The HPV is known as a DNA virus that reproduces in liver cells. The virus does not cause direct damage to the liver. On the other hand, its presence causes the body to release an immune response in trying to get rid of the virus, which causes the inflammation and may cause serious injury to the liver cells.
1. Symptoms: Symptoms include loss of appetite, a general sense of fatigue, vomiting and nausea, itching all over the body, pain over the liver, and jaundice or a condition wherein one’s skin turns yellow. Urine also becomes dark in color, similar to tea or cola, whereas stools turn pale-colored, like clay.
2. Types: The disease can come in two possible phases, acute and chronic. Acute cases are newly acquired infections, with the patient typically noticing symptoms in one to four months after getting exposed to the virus. Roughly 90% to 95% of adults who contract the disease are generally able to fight off the virus and get the infection cured. The small percentage of people can develop a more severe and sometimes fatal form of acute hepatitis known as fulminant hepatitis. Meanwhile, chronic hepatitis B typically goes on for more than 6 months. Studies show that when an infection becomes chronic, it has a chance of never going away completely. Approximately two-thirds of these patients are chronic carriers, which means that they do not develop symptoms themselves but can transmit the virus to other people. The smaller third develop what is known as “active” hepatitis, which is a serious liver disease. Many people believe that cirrhosis, a condition of the liver, is caused by too much alcohol consumption, but it can actually also be caused by hepatitis B infection in a chronic active state.
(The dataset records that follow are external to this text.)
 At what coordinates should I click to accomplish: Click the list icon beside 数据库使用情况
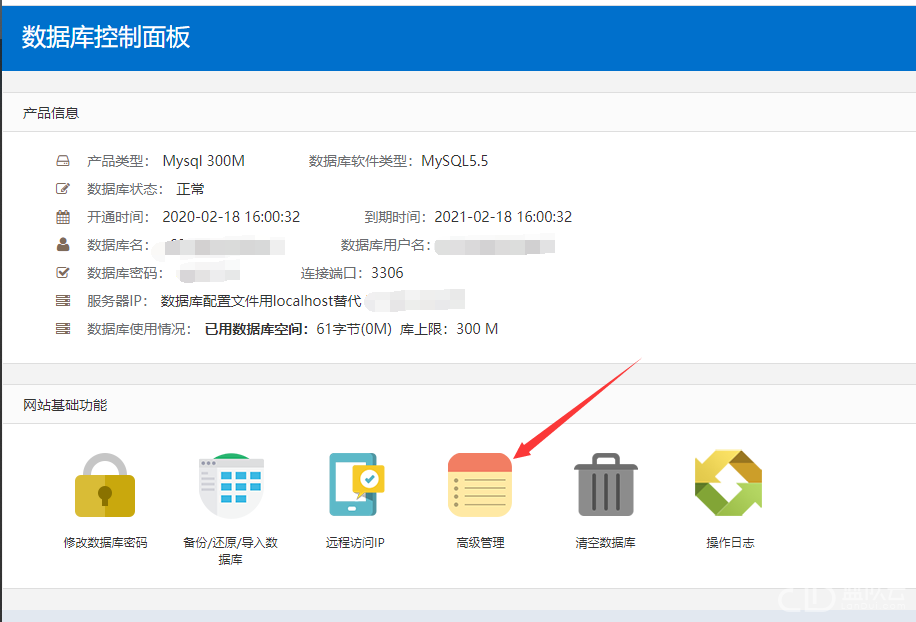[x=63, y=329]
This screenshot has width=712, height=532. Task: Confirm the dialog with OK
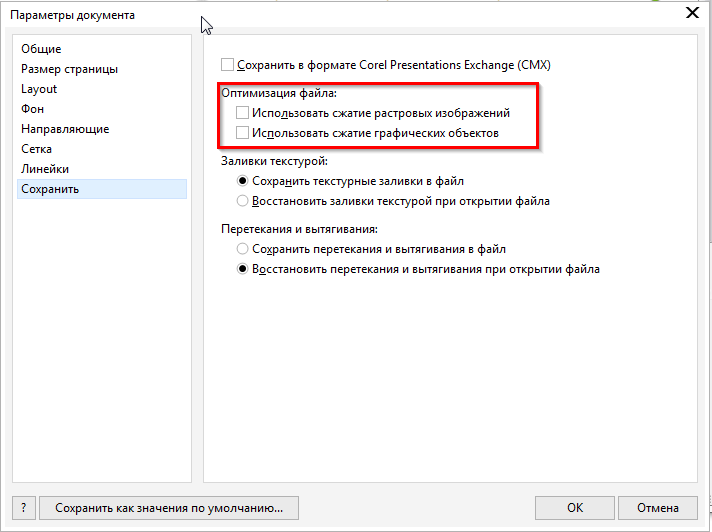point(575,508)
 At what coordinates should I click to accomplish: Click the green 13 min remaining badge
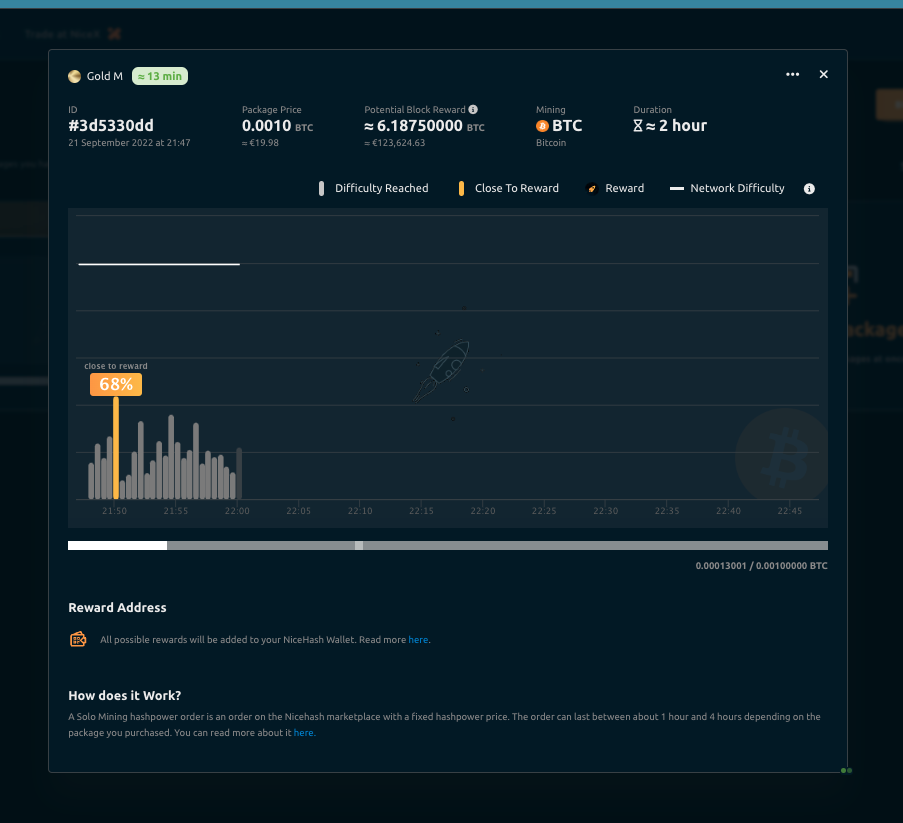[161, 76]
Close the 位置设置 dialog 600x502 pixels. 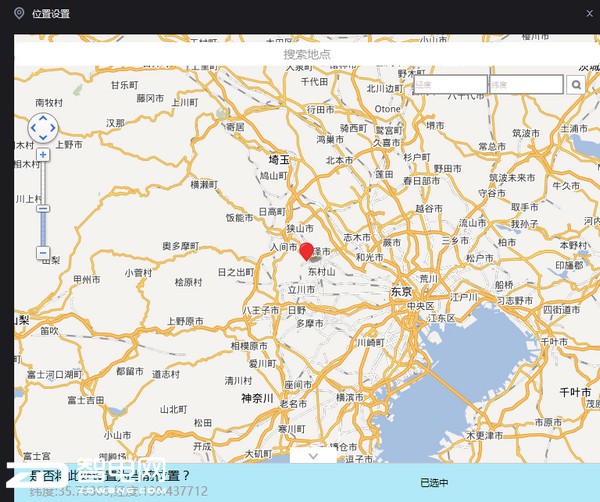click(587, 13)
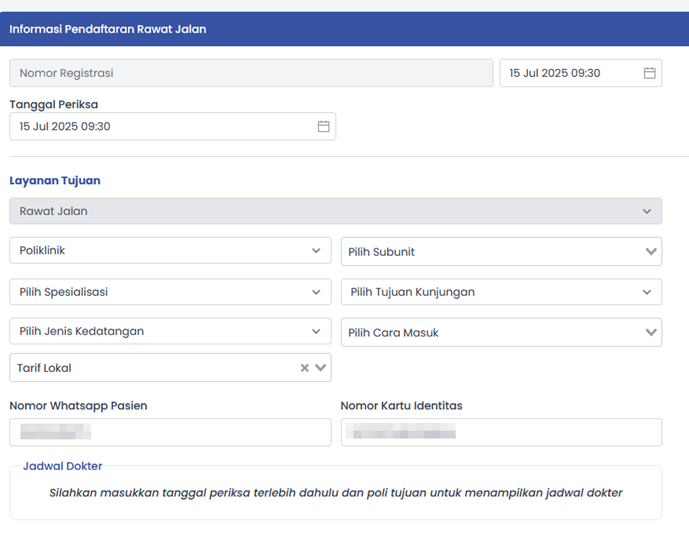
Task: Click the Nomor Registrasi field
Action: pos(250,73)
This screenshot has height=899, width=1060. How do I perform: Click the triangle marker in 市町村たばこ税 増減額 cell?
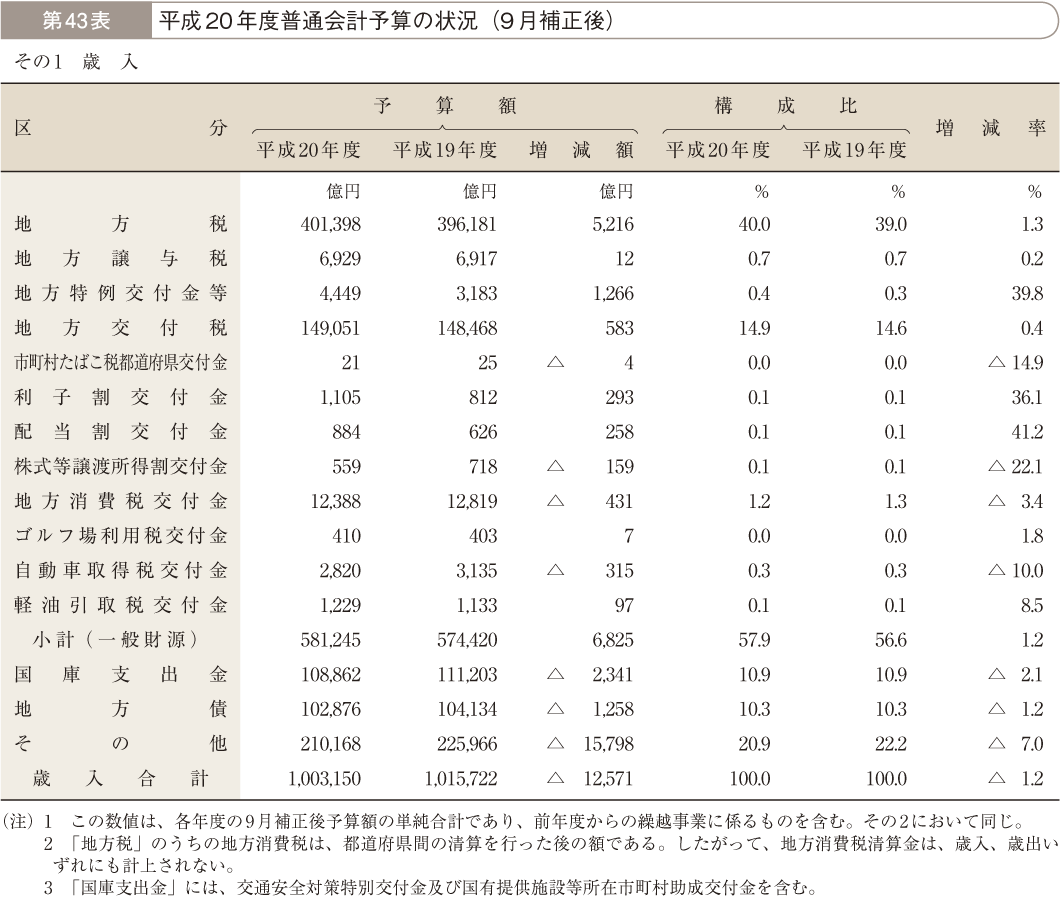click(555, 363)
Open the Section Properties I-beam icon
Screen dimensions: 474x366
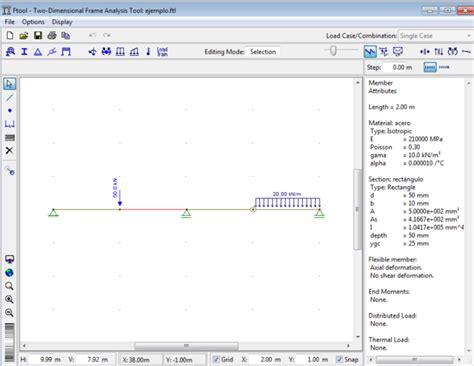coord(24,52)

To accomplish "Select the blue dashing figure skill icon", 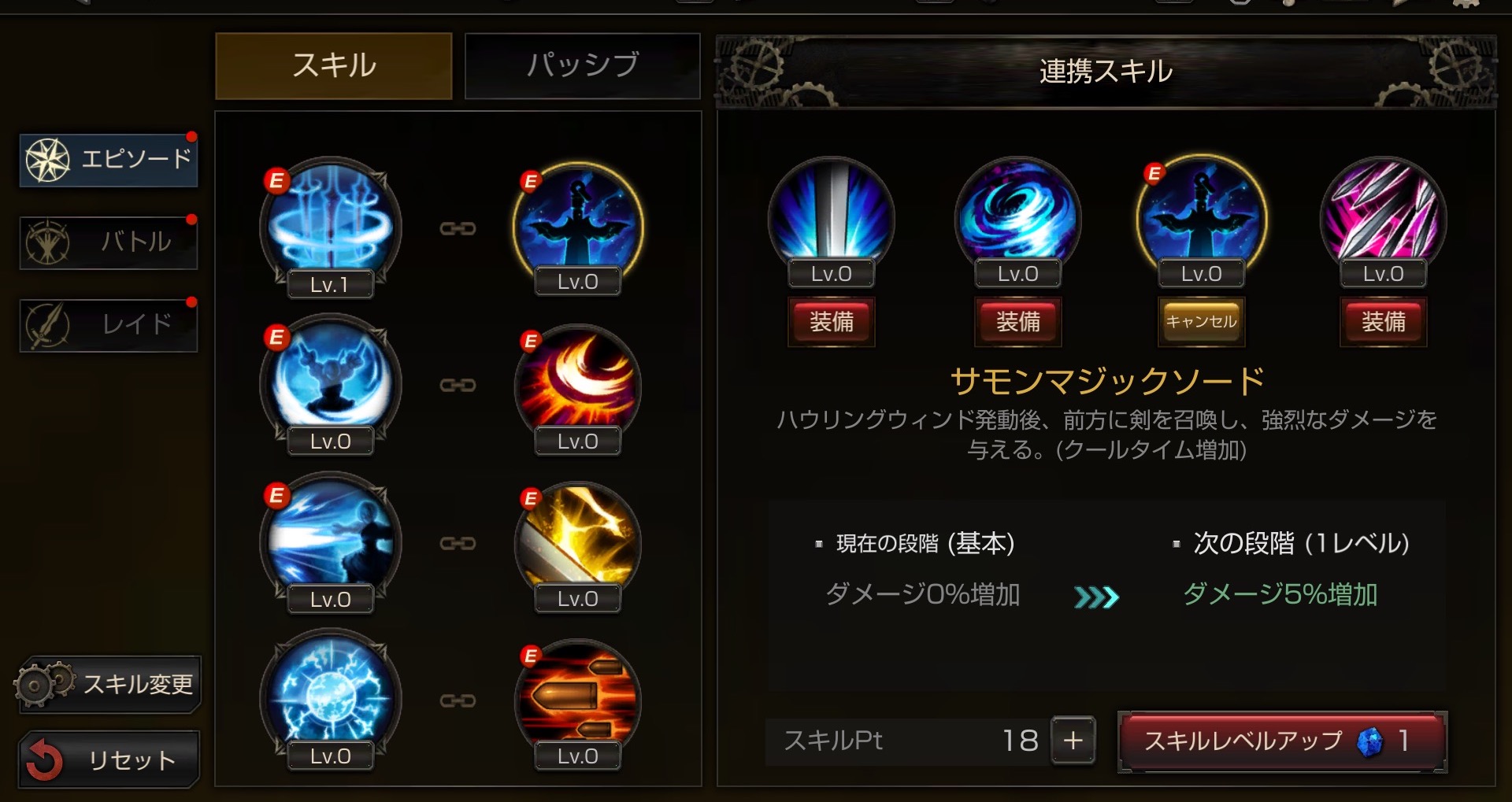I will 331,540.
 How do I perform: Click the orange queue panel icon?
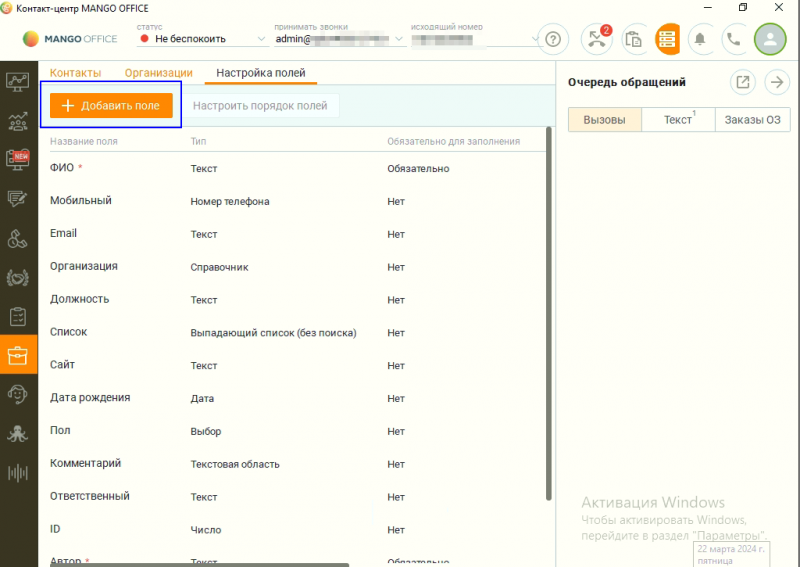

3. Transmission: If you know someone who has the disease, the way that the virus is transmitted is another important thing you need to know. The virus can be transmitted through contact with the blood of an infected person, his semen, or other body fluid. Also, it can be transmitted from an infected mother to her baby. Having sex with someone who has hepatitis B will also expose you to the virus, as well as using that person’s toothbrush or razor. Needles, tattoos, or piercing with tools that had been exposed to an infected person also puts you at risk.
4. Treatment: Interestingly, the infection sometimes goes away on its own because the liver has an innate capacity to heal itself. As an organ in charge of filtering toxins out of a person’s blood, the liver is indispensable in human life; it also helps in digestion and also produces substances that control bleeding and fight infections. This is why it is important to treat inflammation as soon as possible, because long-term inflammations can cause permanent damage. Hepatitis B is not usually treated unless it comes in the chronic form, during which doctors typically treat it with drugs to help slow or keep the virus from causing damage to the liver.
Thankfully, there are also vaccines available to protect a person, including children, from the disease, as they are the most prone for chronic infection. The widespread use of the vaccine has reportedly led to a 75% decrease in the number of newly diagnosed cases of the disease over the past ten years. After vaccination of healthcare workers and other high-risk workers, a blood test is usually conducted to make sure that antibodies have been produced in response to the vaccination. In the absence of such production, a revaccination may be necessary. Although hepatitis B can still be a fatal disease, advancements in technology have made it easier to detect it at an early stage as well as to get treatment as early as possible.